Le département qui compte 328.000 hectares de surfaces agricoles utiles (source Agreste de 2020) compte déjà deux agriculteurs qui ont monté seuls de tels projets, chacun sur un hectare, en se finançant auprès de banques. Quant aux installateurs officiels tels que les énergéticiens, ils sont toujours dans l'attente d'un décret pour encadrer les futures pratiques de l'agrivoltaïsme en France. « Beaucoup de projets sont dans les cartons mais ne peuvent pas encore sortir », confirmait en septembre dernier auprès de La Tribune Olivier Bousquet, le directeur exécutif du développement de Reden Solar.

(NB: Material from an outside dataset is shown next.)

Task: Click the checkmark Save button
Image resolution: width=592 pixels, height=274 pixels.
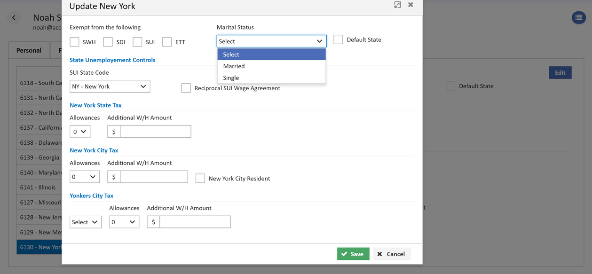Action: [353, 254]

« Certains développeurs ont déjà sécurisé du foncier auprès d'agriculteurs locaux et ces derniers touchent déjà des rentes. Ils ont voulu sécuriser leur exploitation, je peux comprendre ces agriculteurs. Mais ces professionnels font croire que l'agrivoltaïsme va sauver l'agriculture française, ce ne sera pas le cas. On fait miroiter des retombées financières dingues aux agriculteurs. Par ailleurs, les gains de productivité agricole sous les panneaux, cela appartient aux croyants », met en garde l'élu.